EL HIJO
Ya soy feliz, ya tengo un hijo, ya no estoy solo por completo en este mundo.
Ya existe un ser que me acompaña, ya tengo un sitio asegurado en el futuro.
Cuando mi vida estaba sola, todo era en ella indefinido y vagabundo.
El universo era de arena; los días eran como el viento y como el humo.
Desde que estoy acompañado, todo se vuelve más preciso y más seguro.
Y entre las cosas recobradas tengo descanso, tengo sombra y tengo rumbo.
Vivo en la tierra como el árbol; tengo cimientos en la tierra como el muro.
Y estoy fundado en esta vida con todo el peso de la frente y de los puños.
Mi corazón estaba seco, mi corazón en este yermo estaba mustio.
Pero por fin ha retoñado, y en este yermo ha dado flor y ha dado fruto.
Al florecer y al dar su fruto de bendición, mi corazón mira y se asombra.
No sé si el mundo es el de siempre, pero lo cierto es que lo veo en otra forma.
Todo es más bello y más profundo, todo es más vivo y más perfecto que hasta ahora.
Todo conmueve con más fuerza, todo se imprime con más fuerza en la memoria.
Los elementos renovados están sujetos dulcemente a nuevas normas.
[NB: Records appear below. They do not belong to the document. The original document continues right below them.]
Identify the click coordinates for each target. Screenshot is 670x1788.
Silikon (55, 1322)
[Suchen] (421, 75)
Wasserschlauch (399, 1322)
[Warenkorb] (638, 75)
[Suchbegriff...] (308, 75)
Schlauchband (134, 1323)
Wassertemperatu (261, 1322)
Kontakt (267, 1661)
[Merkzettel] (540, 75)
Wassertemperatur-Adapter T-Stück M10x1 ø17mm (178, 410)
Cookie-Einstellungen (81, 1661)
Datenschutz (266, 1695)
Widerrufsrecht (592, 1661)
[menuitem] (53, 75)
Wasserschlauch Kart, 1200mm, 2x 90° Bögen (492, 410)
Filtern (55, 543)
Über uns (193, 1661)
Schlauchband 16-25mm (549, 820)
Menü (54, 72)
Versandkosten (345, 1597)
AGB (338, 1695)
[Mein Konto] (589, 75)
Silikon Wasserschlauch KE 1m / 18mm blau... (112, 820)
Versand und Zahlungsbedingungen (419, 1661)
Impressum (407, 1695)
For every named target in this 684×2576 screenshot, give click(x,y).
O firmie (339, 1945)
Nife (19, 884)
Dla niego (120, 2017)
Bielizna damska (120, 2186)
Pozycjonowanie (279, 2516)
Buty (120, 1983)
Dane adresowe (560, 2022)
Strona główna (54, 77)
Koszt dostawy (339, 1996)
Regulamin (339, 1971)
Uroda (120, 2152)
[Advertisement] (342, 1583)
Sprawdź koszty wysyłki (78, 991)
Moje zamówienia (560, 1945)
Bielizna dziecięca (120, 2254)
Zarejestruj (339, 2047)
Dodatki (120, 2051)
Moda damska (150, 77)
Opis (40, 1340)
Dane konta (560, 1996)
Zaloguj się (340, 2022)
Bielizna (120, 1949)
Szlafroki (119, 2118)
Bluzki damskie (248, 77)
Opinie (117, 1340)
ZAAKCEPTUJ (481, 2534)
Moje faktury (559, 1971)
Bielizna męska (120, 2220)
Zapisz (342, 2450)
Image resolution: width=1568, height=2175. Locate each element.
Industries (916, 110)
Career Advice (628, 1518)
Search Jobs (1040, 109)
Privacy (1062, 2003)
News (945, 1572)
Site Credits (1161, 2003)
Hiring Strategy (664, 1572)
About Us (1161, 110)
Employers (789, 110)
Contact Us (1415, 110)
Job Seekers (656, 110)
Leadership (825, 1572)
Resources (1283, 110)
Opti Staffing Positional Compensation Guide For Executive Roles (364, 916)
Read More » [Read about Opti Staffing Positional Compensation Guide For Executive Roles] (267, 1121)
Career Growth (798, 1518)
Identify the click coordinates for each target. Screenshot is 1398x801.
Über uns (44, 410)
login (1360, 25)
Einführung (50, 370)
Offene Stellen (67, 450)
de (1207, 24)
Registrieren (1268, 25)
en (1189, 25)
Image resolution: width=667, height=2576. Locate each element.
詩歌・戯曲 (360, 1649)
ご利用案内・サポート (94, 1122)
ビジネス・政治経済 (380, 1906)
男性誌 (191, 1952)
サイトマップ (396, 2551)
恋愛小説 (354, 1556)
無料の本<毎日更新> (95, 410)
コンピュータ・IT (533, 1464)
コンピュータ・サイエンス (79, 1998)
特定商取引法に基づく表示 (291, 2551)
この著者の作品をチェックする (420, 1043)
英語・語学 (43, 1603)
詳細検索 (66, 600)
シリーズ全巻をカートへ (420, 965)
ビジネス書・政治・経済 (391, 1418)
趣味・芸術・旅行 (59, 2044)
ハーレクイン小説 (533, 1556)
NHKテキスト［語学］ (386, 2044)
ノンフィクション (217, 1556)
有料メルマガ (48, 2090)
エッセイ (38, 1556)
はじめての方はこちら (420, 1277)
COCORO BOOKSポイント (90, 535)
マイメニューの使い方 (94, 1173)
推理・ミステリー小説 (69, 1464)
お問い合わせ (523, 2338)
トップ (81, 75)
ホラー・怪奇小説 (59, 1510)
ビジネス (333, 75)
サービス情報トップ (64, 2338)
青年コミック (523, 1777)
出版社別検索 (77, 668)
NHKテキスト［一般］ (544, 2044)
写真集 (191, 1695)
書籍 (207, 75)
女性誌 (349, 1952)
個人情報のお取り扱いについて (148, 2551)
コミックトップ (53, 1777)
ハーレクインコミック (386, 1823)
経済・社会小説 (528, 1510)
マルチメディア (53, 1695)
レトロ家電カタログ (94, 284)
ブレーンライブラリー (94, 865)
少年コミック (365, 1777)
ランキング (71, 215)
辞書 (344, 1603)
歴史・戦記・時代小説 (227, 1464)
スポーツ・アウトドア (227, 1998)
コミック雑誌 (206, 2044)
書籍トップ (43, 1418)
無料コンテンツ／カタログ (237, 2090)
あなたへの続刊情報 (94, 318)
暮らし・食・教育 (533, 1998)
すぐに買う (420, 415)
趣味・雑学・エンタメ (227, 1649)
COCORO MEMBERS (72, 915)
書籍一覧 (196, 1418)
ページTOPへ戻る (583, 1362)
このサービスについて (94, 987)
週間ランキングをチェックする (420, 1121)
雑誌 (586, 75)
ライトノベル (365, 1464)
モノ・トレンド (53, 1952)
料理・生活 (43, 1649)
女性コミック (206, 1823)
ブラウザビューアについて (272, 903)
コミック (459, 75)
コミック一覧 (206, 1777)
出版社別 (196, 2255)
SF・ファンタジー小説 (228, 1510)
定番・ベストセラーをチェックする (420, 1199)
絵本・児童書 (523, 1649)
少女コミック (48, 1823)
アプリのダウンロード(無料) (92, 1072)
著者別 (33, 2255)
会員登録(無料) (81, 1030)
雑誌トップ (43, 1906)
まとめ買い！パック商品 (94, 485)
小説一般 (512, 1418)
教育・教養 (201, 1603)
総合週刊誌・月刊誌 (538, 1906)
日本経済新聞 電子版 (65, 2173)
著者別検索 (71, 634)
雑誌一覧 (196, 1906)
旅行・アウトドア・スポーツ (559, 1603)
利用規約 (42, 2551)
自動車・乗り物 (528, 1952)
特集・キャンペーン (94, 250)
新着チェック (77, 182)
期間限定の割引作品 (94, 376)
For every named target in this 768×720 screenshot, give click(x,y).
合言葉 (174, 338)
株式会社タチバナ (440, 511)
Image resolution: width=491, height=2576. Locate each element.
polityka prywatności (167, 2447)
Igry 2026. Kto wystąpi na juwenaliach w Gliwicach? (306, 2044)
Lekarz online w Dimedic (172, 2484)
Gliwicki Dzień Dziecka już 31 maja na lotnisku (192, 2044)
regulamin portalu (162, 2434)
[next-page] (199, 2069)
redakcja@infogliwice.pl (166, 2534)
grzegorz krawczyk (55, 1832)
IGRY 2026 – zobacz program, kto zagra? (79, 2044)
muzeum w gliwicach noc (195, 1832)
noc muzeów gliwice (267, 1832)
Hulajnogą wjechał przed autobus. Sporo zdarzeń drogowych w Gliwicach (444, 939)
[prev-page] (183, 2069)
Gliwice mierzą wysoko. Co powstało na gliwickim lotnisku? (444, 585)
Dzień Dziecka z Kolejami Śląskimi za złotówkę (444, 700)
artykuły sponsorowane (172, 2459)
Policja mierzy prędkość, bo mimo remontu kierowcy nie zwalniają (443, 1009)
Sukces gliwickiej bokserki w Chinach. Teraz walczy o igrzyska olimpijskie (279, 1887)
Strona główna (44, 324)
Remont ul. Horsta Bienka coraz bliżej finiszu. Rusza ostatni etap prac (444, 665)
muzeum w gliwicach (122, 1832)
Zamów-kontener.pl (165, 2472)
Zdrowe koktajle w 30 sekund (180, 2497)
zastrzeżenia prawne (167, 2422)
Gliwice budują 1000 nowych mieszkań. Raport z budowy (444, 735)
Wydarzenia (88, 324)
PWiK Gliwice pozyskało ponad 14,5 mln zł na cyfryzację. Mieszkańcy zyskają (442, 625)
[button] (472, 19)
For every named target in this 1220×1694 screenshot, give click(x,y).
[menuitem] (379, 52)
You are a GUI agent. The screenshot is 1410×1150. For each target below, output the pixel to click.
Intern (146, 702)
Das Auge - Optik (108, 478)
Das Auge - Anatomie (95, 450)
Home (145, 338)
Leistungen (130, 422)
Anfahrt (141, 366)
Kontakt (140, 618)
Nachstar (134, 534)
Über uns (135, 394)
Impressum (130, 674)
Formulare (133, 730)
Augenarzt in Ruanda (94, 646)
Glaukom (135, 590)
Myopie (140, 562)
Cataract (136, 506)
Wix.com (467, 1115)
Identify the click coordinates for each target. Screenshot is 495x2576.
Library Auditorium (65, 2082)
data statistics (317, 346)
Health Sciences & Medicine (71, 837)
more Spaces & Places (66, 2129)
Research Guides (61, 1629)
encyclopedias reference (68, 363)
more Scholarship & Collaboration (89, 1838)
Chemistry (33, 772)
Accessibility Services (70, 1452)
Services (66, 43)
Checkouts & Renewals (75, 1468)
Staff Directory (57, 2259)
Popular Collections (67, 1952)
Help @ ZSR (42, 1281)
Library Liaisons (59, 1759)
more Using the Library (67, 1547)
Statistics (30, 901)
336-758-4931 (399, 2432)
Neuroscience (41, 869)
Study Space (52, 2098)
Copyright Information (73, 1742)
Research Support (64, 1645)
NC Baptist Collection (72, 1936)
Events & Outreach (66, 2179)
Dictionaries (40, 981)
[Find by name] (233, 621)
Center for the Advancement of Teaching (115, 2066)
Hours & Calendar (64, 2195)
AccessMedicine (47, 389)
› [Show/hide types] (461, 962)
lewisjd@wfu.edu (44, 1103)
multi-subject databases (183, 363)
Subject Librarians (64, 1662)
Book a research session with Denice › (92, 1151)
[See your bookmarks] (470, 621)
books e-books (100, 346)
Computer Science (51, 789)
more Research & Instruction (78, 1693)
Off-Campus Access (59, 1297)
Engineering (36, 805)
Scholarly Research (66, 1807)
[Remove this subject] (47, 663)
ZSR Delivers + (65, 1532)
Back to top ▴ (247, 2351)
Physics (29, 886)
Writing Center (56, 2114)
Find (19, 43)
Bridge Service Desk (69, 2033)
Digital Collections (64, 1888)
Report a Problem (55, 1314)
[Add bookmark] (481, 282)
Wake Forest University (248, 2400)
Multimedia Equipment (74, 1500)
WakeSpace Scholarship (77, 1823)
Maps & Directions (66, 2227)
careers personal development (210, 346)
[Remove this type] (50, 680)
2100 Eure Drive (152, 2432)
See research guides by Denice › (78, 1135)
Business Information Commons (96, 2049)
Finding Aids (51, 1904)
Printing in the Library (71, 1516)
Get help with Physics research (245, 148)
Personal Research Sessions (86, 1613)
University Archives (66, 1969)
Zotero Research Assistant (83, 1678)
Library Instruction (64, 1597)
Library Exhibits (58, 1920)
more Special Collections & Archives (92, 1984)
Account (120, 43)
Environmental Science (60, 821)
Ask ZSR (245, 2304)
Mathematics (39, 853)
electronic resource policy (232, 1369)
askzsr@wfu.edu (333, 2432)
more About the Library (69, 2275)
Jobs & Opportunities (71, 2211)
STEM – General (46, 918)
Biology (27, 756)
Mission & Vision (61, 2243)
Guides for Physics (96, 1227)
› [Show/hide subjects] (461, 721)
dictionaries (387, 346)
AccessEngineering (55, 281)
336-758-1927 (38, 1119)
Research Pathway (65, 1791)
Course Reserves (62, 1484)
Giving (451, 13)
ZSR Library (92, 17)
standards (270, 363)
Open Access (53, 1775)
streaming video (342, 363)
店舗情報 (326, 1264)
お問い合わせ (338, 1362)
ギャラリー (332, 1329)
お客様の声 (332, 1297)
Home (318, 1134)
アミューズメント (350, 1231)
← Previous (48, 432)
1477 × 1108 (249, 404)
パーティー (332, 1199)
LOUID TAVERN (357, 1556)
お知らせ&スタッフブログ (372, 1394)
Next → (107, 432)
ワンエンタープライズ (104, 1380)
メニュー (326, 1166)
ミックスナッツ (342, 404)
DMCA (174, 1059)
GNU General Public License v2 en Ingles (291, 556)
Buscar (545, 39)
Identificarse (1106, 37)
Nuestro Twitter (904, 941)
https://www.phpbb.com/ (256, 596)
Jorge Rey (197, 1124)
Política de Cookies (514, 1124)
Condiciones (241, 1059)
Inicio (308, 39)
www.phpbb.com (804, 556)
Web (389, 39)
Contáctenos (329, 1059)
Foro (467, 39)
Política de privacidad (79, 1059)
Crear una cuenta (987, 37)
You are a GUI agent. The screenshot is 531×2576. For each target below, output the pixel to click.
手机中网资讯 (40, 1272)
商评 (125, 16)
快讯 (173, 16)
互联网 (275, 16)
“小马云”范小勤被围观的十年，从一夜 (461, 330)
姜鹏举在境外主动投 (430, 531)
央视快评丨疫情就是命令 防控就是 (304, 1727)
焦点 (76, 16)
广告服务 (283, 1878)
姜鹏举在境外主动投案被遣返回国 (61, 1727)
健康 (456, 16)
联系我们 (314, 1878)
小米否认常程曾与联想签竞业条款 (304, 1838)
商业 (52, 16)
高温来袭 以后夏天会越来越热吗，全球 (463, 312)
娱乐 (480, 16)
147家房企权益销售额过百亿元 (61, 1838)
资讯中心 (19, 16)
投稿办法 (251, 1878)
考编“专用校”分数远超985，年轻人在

El agua es limpia, el fuego dócil, el aire diáfano y la tierra luminosa.
Todos los seres son tan míos que no los puedo distinguir de mi persona.
Desde el gusano hasta la estrella, desde la piedra que no siente hasta la rosa.
El universo recupera su voz de niño y su mirada candorosa.
Con todo el ser en los sentidos, yo estoy pendiente de sus ojos y su boca.
Desde que soy padre de un hijo, vivo en la tierra con el alma y con el cuerpo.
Y en este mundo de los hombres ya tengo parte, ya no soy un forastero.
Siento que todas mis raíces están hundidas como garras en el suelo.
Y que del centro de la tierra sube a mis labios un temblor de sangre y fuego.
Abro los ojos y descubro que ya no hay ser con quien no tenga parentesco.
Hasta los hombres más lejanos son mis hermanos en la carne y en los huesos.
En cada voz me reconozco y encuentro un aire familiar en cada gesto.
Veo mi huella en cada huella y oigo el latido de mi pecho en cada pecho.
Ya no me siento desterrado, ya no contemplo el universo desde lejos.
Ahora vivo en este mundo, y en este mundo soy feliz y estoy despierto.
Siento algo así como si el alma y el corazón hubieran dado un hondo grito.
Y en ese grito me arrancaran lo más perfecto y lo más puro de mí mismo.
Un sol que no es el de este mundo llena mi ser con su calor desconocido.
Y con su luz maravillosa me alumbra el alma, el corazón y los sentidos.
Ya estoy seguro para siempre contra la fuerza silenciosa del olvido.
Porque ya tengo un eco eterno, porque ya tengo para siempre un eco vivo.
Ya ni la muerte poderosa tendrá poder sobre mi nombre y mi apellido.
Porque este río que hoy empieza los llevará con emoción de siglo en siglo.
Eco de carne de mi carne, que ha de rodar como una piedra en el abismo.
Río de sangre de mi sangre, que ha de correr por este mundo como un río.
Desde que soy padre de un hijo, vivo escuchando los lejanos corazones.
Y adivinando los gemidos de los que sufren más allá del horizonte.
Ninguna queja se me oculta, ninguna lágrima furtiva se me esconde.
Estoy atento a las miradas, a los latidos, a los gestos y a las voces.
Comunicado con el mundo, siento sus penas y comparto sus dolores.
Y un gran deseo de profunda fraternidad me llena el pecho hasta los bordes.
Quiero que todos en la tierra sean felices como yo, que nadie llore.
Quiero que cesen las querellas y que haya paz y comprensión entre los hombres.
Que hasta las puertas más hostiles giren un día con amor sobre sus goznes.
Y que el amor entre por ellas, y que la vida verdadera empiece entonces.